- What you have to do: A bare number is the expected answer: the count of lines in the data holding "agent".

++++ Materials provided

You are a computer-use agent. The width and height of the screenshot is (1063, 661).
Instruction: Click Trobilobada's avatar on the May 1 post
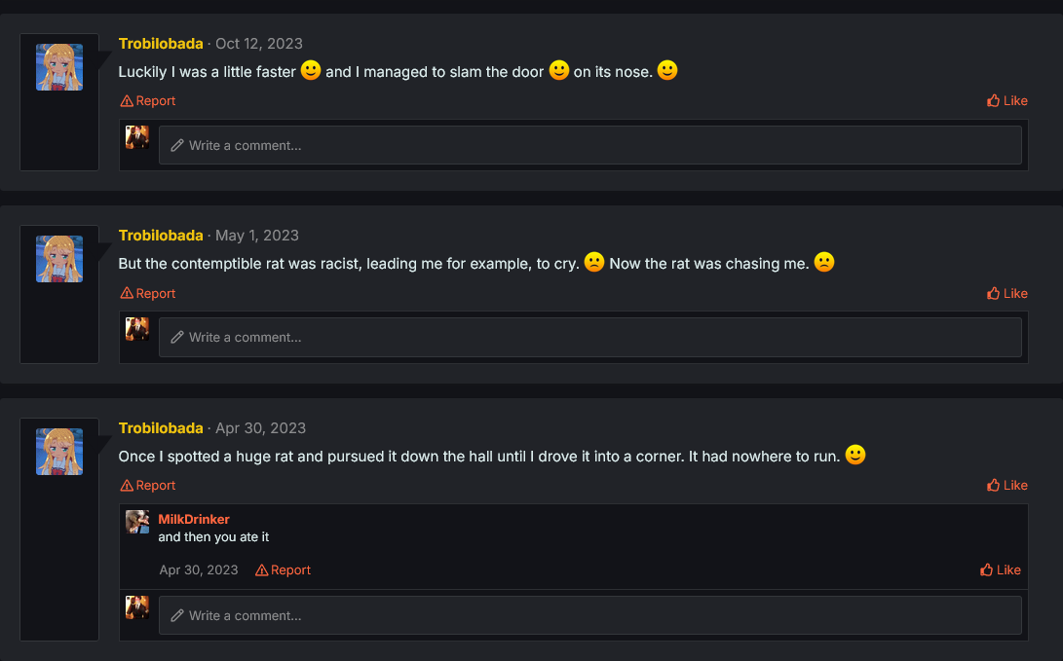click(59, 259)
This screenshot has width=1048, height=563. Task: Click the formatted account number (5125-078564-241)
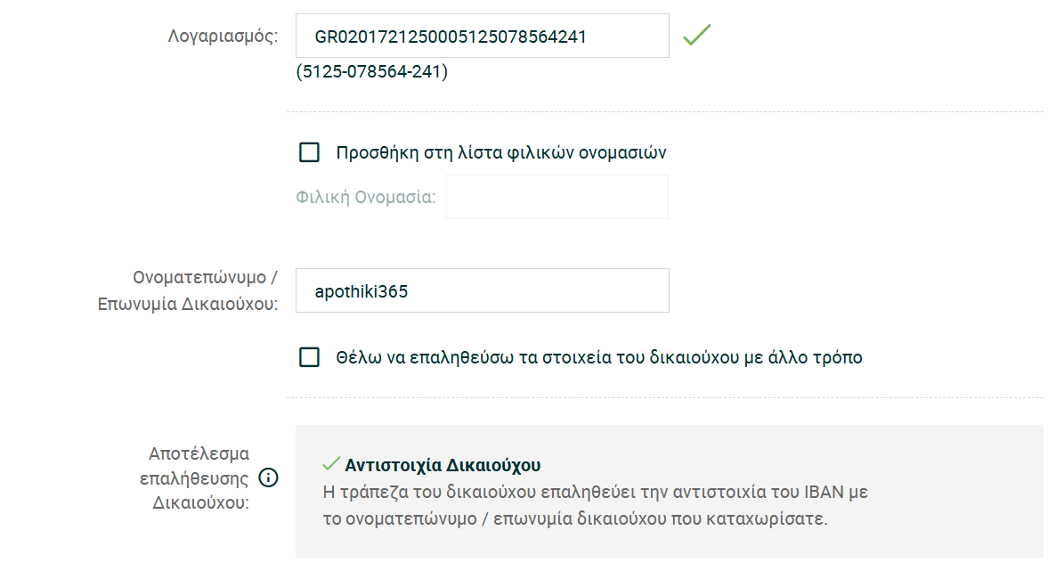[371, 71]
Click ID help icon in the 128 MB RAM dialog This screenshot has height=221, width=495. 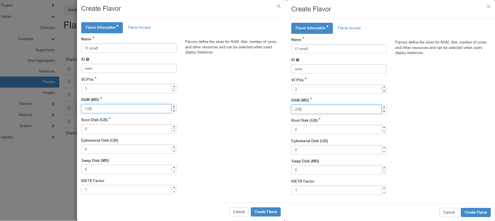pyautogui.click(x=88, y=59)
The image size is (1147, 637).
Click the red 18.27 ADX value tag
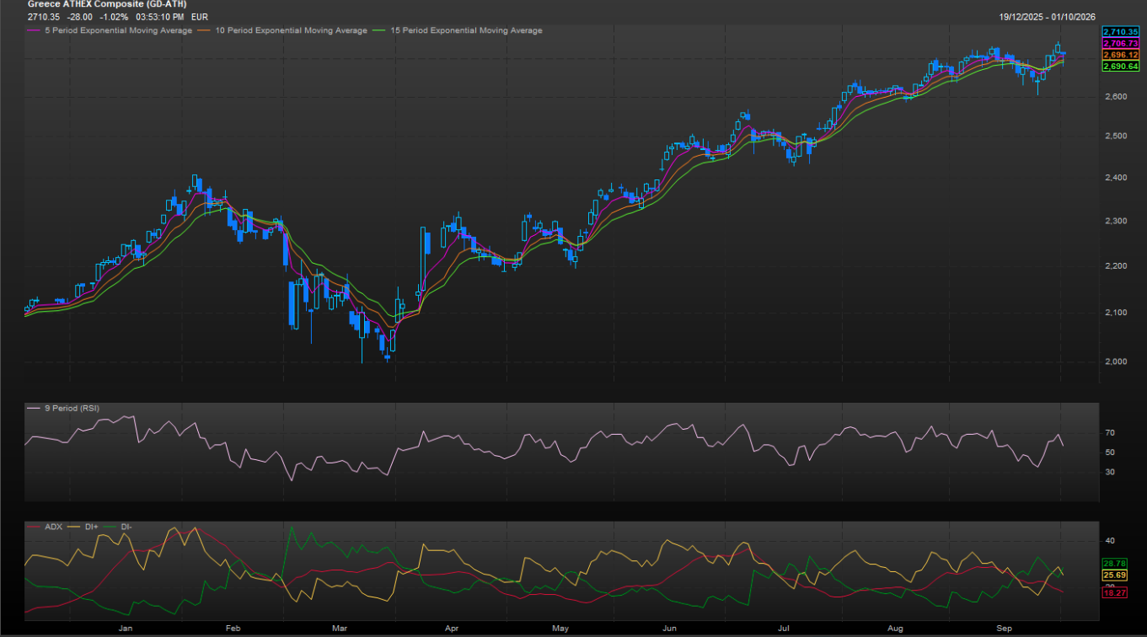[1115, 593]
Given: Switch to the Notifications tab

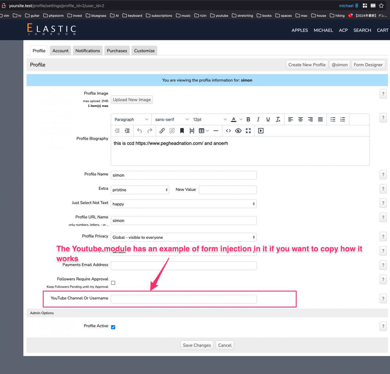Looking at the screenshot, I should click(87, 51).
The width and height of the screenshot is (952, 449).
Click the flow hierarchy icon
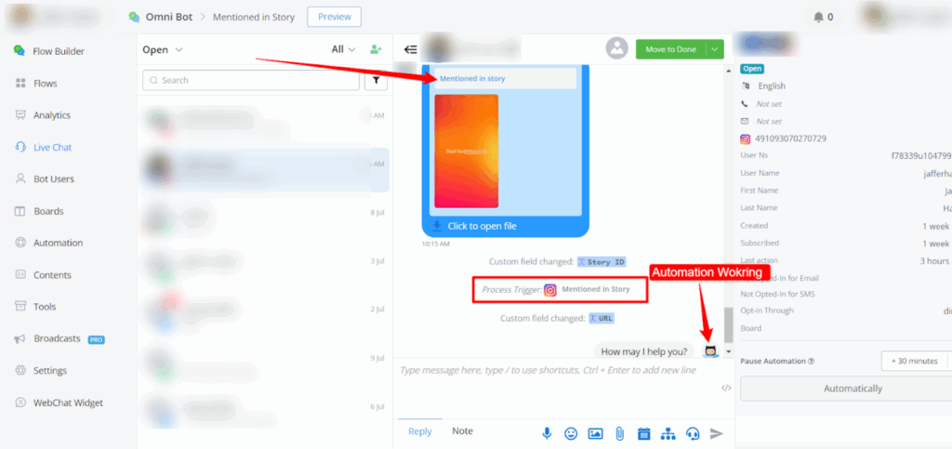[x=668, y=433]
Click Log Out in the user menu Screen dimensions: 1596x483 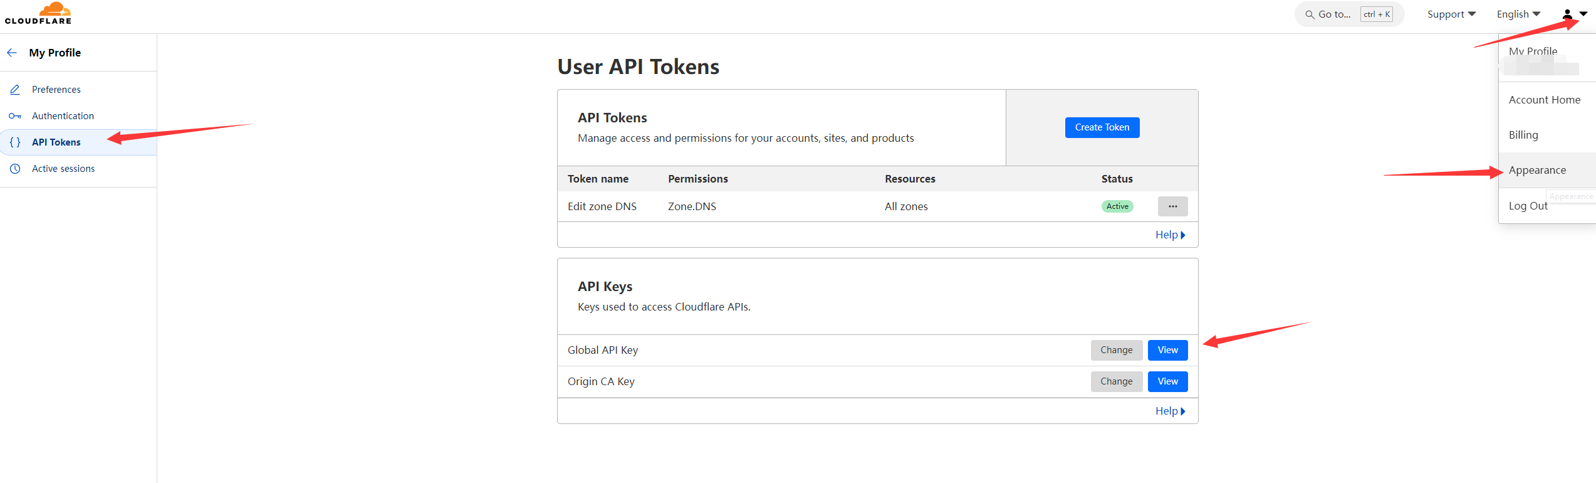[x=1528, y=206]
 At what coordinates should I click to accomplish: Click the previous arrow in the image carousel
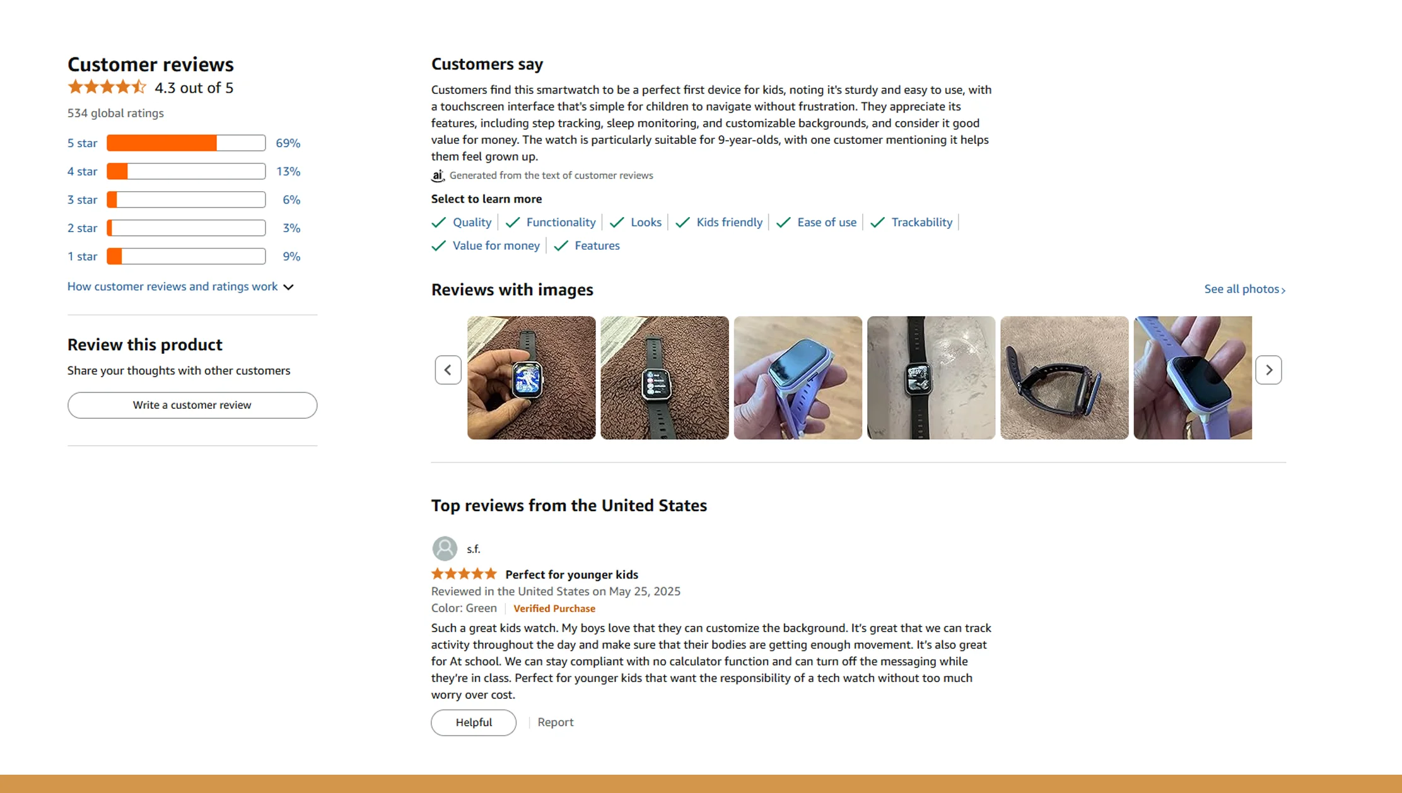click(448, 370)
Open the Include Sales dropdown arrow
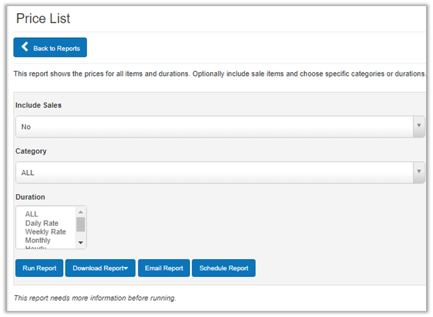Screen dimensions: 433x317 (419, 126)

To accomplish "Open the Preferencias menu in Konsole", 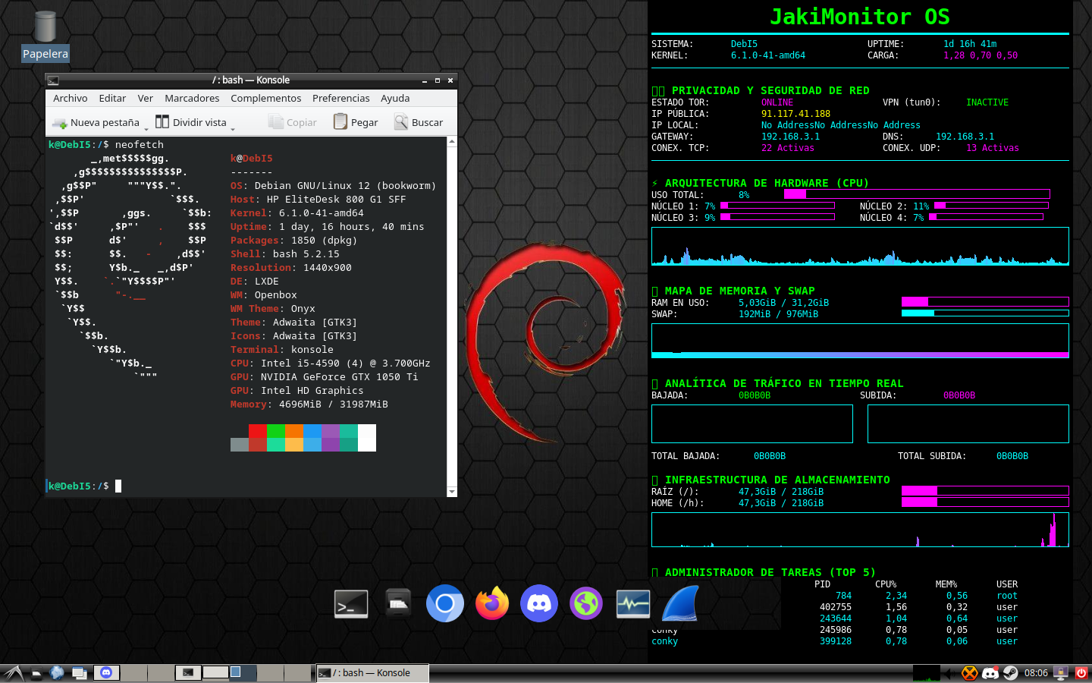I will (340, 99).
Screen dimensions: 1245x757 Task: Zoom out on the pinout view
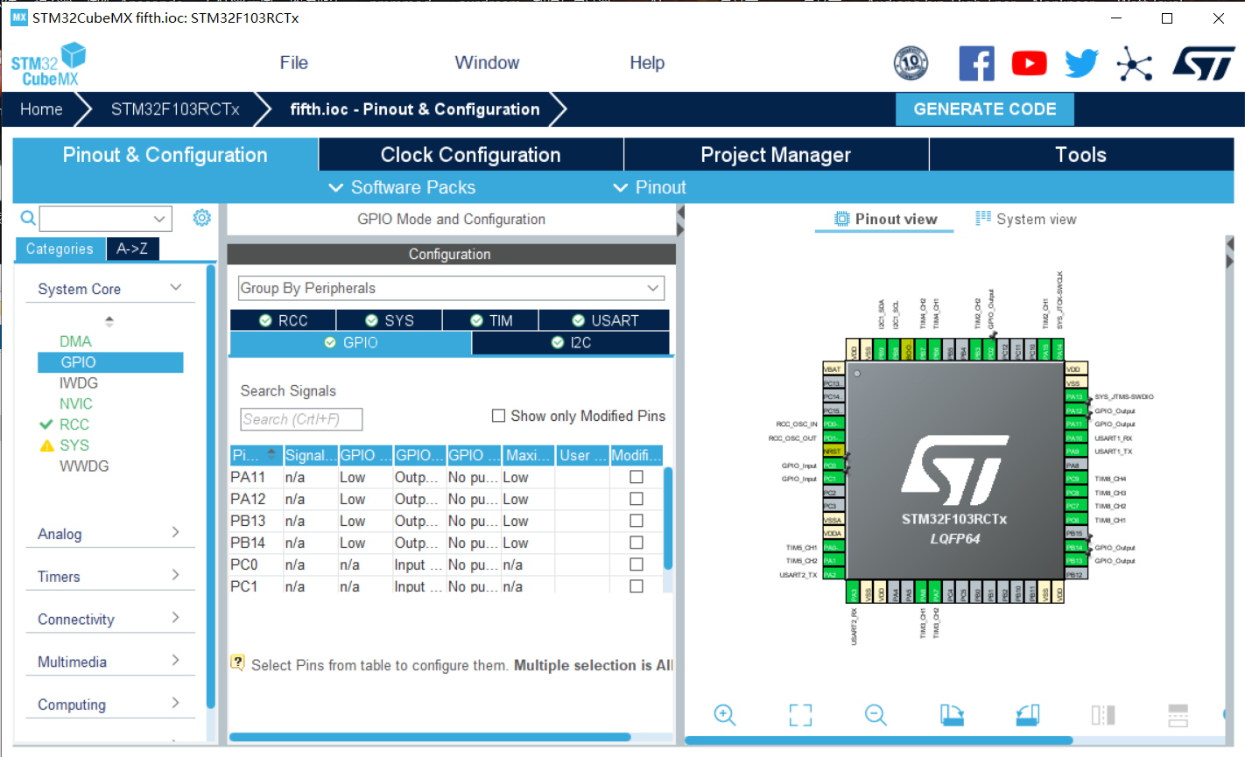click(x=876, y=715)
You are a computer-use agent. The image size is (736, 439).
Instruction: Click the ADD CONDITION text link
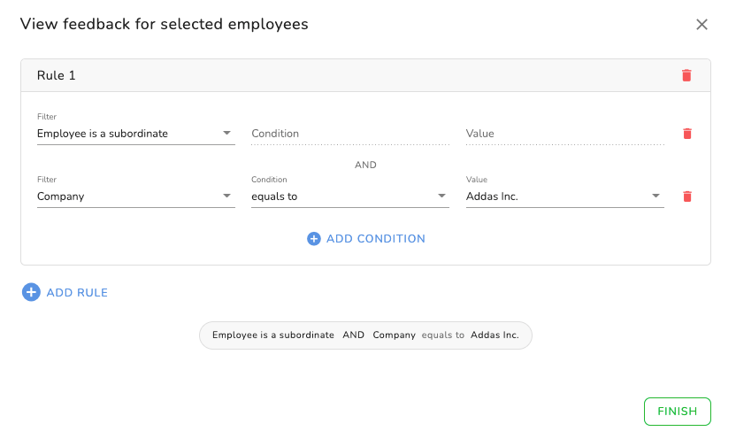tap(376, 239)
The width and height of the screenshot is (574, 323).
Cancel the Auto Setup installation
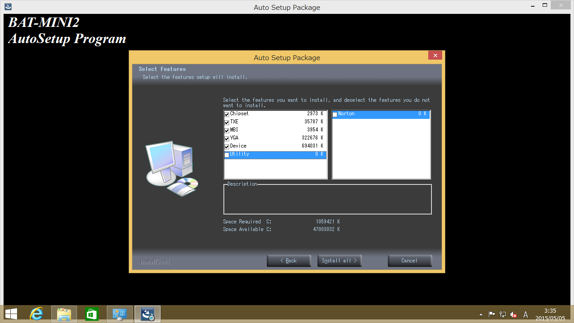(409, 261)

++++++++

- Result below: 2